By    |   Tuesday, 05 April 2016 07:09 AM EDT

A staple of cable financial television and websites is investment advice from experts; guidance that’s often highly-charged and time-sensitive. 

What it’s sometimes easy to forget is these experts are usually millionaires, some even billionaires. A lot of what you hear is good advice, particularly if you also happen to be rich, and can afford to invest like they do. But if you’re more in the middle-income range “millionaire investing” might not be for you, particularly if your main objective is building a secure nest egg for retirement.

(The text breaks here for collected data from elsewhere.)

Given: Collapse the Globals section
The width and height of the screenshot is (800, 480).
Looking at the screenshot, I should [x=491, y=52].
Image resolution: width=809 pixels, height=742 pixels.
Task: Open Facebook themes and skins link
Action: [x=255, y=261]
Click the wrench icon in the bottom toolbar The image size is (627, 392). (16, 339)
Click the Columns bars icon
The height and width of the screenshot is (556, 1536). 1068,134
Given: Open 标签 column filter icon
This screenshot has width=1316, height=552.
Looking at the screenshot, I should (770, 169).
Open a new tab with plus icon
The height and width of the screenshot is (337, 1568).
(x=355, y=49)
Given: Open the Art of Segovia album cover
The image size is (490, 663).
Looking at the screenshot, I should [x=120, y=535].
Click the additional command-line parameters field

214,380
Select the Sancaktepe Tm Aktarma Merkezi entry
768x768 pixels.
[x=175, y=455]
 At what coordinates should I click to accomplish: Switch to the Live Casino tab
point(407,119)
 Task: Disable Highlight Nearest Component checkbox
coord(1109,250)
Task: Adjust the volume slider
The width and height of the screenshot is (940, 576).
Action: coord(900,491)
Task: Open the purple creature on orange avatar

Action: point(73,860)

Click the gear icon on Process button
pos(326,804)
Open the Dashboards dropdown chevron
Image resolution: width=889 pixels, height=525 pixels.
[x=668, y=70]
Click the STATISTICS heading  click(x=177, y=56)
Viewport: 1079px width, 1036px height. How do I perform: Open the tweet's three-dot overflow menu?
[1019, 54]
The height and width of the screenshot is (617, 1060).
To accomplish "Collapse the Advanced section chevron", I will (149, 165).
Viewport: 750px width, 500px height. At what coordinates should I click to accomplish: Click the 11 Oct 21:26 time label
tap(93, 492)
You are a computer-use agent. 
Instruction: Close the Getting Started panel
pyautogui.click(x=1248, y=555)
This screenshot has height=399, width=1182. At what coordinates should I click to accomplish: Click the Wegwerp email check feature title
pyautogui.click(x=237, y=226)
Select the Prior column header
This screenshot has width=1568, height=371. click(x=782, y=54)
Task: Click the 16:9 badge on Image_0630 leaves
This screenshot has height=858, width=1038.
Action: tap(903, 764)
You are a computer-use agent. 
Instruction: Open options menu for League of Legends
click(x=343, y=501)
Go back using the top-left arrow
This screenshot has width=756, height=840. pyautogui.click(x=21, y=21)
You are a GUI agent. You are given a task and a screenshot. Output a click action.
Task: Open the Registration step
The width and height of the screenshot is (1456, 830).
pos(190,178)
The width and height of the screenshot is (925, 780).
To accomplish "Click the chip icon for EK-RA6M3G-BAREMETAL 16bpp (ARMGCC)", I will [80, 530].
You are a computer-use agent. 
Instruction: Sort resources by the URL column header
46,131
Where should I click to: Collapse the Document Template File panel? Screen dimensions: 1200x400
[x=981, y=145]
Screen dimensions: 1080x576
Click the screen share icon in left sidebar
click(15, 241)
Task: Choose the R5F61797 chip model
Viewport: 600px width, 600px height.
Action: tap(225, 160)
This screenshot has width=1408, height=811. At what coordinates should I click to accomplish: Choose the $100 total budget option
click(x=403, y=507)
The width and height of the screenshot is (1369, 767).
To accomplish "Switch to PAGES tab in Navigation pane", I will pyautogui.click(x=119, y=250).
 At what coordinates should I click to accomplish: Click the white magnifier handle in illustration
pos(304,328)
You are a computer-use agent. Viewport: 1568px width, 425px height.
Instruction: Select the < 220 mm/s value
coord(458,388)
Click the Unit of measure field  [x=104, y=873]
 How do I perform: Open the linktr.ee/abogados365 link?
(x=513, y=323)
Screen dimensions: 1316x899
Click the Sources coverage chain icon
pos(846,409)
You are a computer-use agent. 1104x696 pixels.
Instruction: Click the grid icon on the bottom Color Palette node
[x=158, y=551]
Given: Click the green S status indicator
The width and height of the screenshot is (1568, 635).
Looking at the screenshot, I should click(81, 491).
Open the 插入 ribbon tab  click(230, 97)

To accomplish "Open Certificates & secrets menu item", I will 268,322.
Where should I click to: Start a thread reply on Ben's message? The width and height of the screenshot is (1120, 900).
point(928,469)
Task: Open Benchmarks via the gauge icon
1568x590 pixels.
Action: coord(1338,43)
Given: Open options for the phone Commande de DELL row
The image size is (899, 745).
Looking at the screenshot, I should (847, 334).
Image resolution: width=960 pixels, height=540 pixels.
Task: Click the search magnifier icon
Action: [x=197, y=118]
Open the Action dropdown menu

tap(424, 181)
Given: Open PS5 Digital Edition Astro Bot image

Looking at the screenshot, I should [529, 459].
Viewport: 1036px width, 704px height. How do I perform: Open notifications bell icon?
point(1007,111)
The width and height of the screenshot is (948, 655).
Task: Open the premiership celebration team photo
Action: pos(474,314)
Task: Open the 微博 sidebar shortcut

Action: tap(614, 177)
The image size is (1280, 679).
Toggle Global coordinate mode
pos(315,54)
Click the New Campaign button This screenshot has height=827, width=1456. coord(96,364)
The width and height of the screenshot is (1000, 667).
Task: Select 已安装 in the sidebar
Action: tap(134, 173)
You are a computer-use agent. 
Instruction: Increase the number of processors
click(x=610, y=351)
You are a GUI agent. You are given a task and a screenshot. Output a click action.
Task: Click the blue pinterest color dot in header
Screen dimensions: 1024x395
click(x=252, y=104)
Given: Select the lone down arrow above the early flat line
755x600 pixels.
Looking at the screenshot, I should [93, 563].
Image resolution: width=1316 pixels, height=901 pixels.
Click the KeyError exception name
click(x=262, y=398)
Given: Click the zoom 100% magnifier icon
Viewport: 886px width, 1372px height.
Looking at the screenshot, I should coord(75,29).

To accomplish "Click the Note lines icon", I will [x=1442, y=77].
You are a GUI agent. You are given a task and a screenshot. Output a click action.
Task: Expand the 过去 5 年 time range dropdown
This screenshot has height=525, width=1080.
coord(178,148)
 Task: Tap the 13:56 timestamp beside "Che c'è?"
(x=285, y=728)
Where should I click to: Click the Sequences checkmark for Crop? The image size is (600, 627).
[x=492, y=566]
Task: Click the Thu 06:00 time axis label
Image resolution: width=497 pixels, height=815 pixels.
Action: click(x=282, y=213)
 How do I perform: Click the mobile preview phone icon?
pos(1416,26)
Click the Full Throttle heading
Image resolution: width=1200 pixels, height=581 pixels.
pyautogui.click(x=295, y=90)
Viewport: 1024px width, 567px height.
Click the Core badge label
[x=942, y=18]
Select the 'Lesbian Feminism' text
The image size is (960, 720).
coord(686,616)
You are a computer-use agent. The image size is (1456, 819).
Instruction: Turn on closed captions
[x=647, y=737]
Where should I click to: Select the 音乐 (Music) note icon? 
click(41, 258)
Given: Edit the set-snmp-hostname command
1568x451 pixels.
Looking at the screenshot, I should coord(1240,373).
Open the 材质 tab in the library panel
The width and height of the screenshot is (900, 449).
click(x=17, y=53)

First, if you’re saving any money at all towards retirement, good for you! That puts you ahead of 25 percent of all Americans right out of the gate. If you’ve accumulated more than $50,000 you’ve surged ahead of sixty-four percent of your peers! These days it takes a lot of sacrifice to save money period, let alone to have any available to invest.

Remember Most Talking Heads Got a Good Start

One of the most frequently invoked names in investing advice is Warren Buffett. Make no mistake, Mr. Buffett worked hard as a young man, even hustled door to door as a kid, and now gives away much of his wealth to charity. But his father was also a stockbroker who had his own brokerage, as well as being a Congressman.  Young Warren Buffett had the opportunity to attend top business schools back east; great places to network.

We’ve all heard about the “small loan” Donald Trump got from his dad, and how the billionaire Koch brothers inherited a small fortune from their father as well. There’s an old joke around Wall Street that if you want to make ten million dollars, start with a million.

Can You Absorb the Hit?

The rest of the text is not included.